2) I can do my best to create a pattern of dialogue that will lead them to less “What?”s in the future:
Miss Cheryl: “When you finish that page, please come on into the dining room. Lunch is served!”
Kiddo: “What?”
Miss Cheryl: “Honey, what did I just say?”
(Wait a few beats for them to mull this over, comprehend my words and respond. Much more often than not, they know what I said.)
Kiddo: “To go in for lunch after I finish this page.”
Miss Cheryl: “ ‘That’s a Bingo!’(another Tarantino reference!) I’ll see you after that page.”
(If the kiddo doesn’t recall what I’ve said, I’m more than happy to repeat myself, though I do feel compelled to ask him/her to use the more polite phrase, “Excuse me?” as opposed to the abrupt, “What?”)
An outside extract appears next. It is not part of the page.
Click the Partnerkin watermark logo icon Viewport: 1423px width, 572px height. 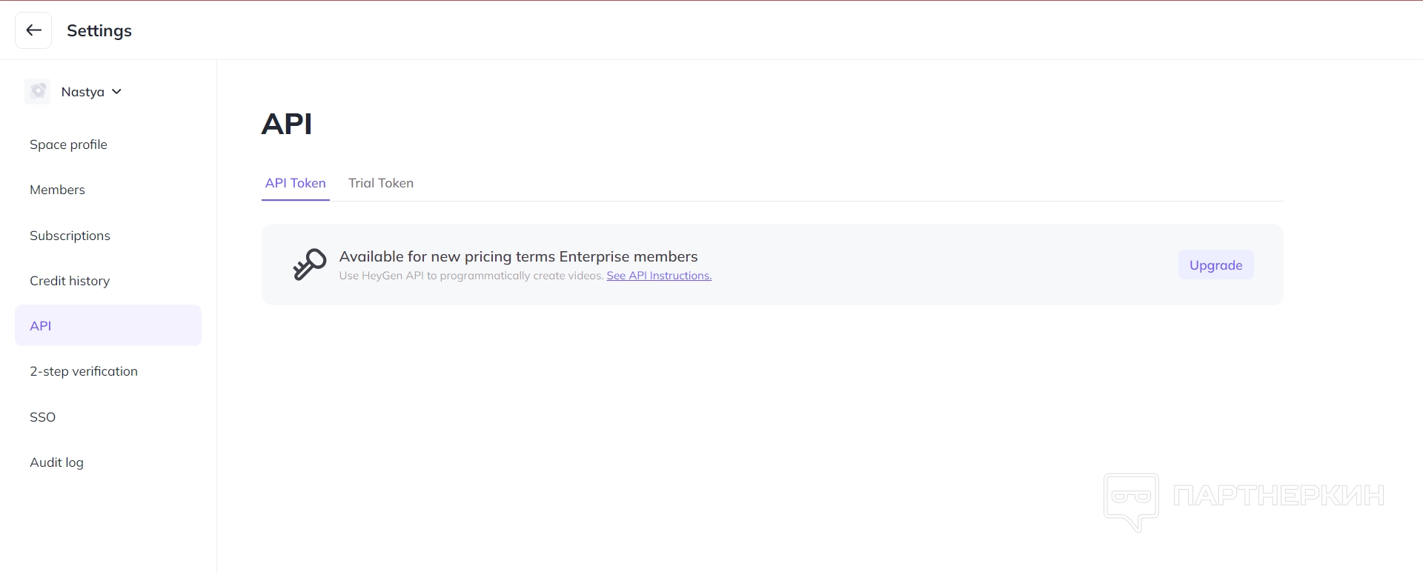(1131, 502)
I prefer the latter of the two techniques and I find that, especially with the older kiddos, having them think back to what I said —and realizing that they knew what I said all along— incites a pride in them to not need to be reminded in the future. (They feel as if they are being babied when they realize they are more than capable!) This dialogue will help them with recall and conversational skills in the future. And to think, before they “What?”